Apparently, Mrs May spent £20,000 on an RAF flight for Ms Foster from London to Belfast after their talks last week. The magic money tree must still have been bearing fruit at that time because there are cheap flights for as little as £14 from London to Belfast.
I know they are new besties, but seriously, as Arlene doesn’t actually have a job in Northern Ireland, what with her being the cause of the breakdown of the power-sharing government, it wouldn’t have hurt her to go to the airport and wait for RyanAir like the rest of the human race have to do.
Ruth must be incandescent. I bet, despite her being a colonel, May has never laid on military transport for her… and she HAS got a job….well, two actually.
I’ve always thought that Michael Gove was some sort of a cartoon character, not to be taken seriously, from his idiotic beginnings as Education Secretary, to his ridiculous position as Lord Chancellor.
On tv today he defended the tuition fees charged in England (the steepest in Europe) and said that people who didn’t go to university shouldn’t have to subsidise those who do. Mr Gove went to university in 1985. There were no tuition fees then.
Mr Gove went to university in 1985. There were no tuition fees then.
Most enlightened countries realise that it is to the benefit of everyone if we have an educated workforce. More and more jobs indeed require that people be educated to at least bachelor level. So in most of Europe governments make it as easy as possible for people to get to university. And most recognise that people’s ability to take up tertiary education should be based on their ability to learn, rather than their ability to pay.
Of course many people benefit from the education of doctors, lawyers, dentists, nurses, engineers, architects, teachers, etc. That seemed not to occur to Gove.
It’s a pity that Mrs May was “persuaded” by whoever to return Gove to the Cabinet. He may be an asset to Mr Murdoch inside the cabinet but he’s a bit of a liability to the rest of us.
Well, who would have believed it? And the car companies are mainly in the North East of England, which voted so decisively for Brexit.

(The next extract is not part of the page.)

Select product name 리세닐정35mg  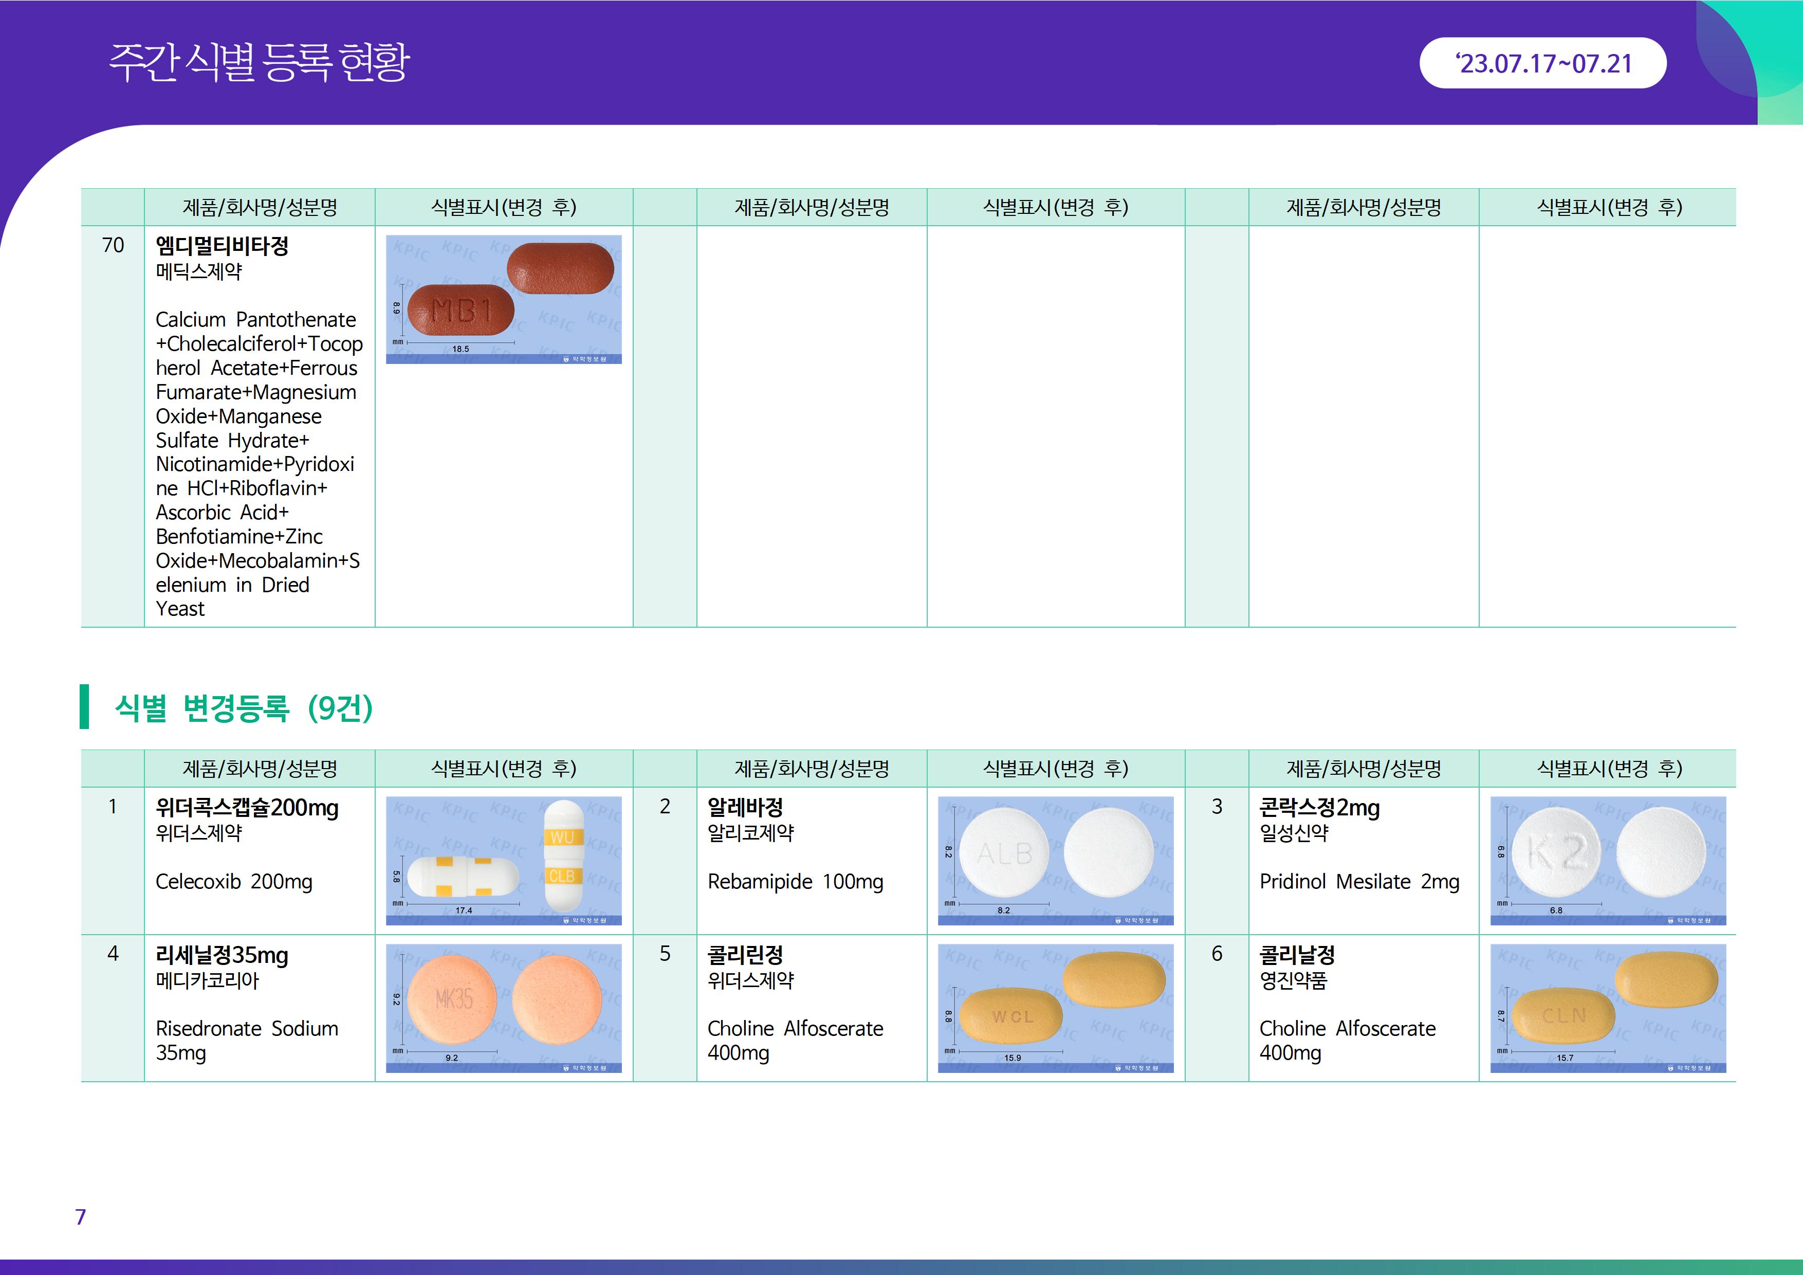tap(222, 954)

So, if I had voted to put the country at a huge economic, cultural, education and social disadvantage because I was bent out of shape about us using the metric system and wanted my £ : s : d back along with Sts : lbs : oz and Gallons, quarts, pints and gills, not to mention furlongs, poles, yards, feet and inches, and all the rest, then I think I’d probably be ashamed to write to the papers about it. Oh, and I’m not entirely sure that someone who prefers a system based on the number 10, to a system, build around any number other than 10, could necessarily be called a fetishist.
Reminds me of the story of the supermarket queue in California where a woman was talking on her phone. A man behind her thought she was talking in Spanish and told her that she was in America, she should speak English. The woman explained that she was actually a native American, and she was talking Navajo, NOT Spanish. She politely suggested that if he wanted to speak English, he should go to England!

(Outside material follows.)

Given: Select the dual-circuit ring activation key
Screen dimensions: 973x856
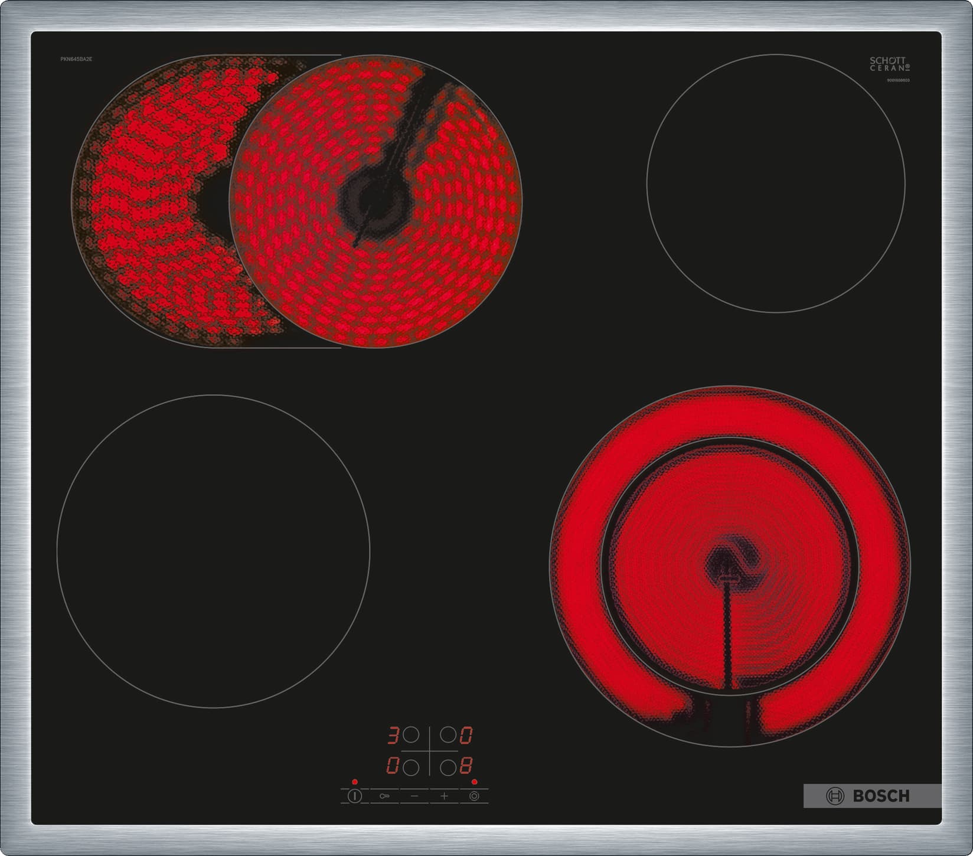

Incidentally, although I enjoy languages and always try to learn a little of the lingo of whatever country I’m going to visit, I’m not ever able to do much more than say hello, thank you, please, and a few other words. I’m pretty grateful then that no Hungarian launched an attack at me on a bus in Budapest for speaking English. Hungarian has to be the most complex language I’ve ever heard spoken.
It’s as well, when the Orange Order are marching anywhere near your house, to be prepared to clean up after them as you would with your dog. A bucket of disinfectant and a brush will be nnecessary. They seem not to be potty trained.
This would seem to be a reasonable response to them, though.
I’m a great believer in freedom of speech and of freedom to assemble, but these people, quite apart from their lack of toilet training, shout racial abuse at Catholics and Irishmen alike.
I have to ask myself if we want this kind of racism and sectarianism on our streets.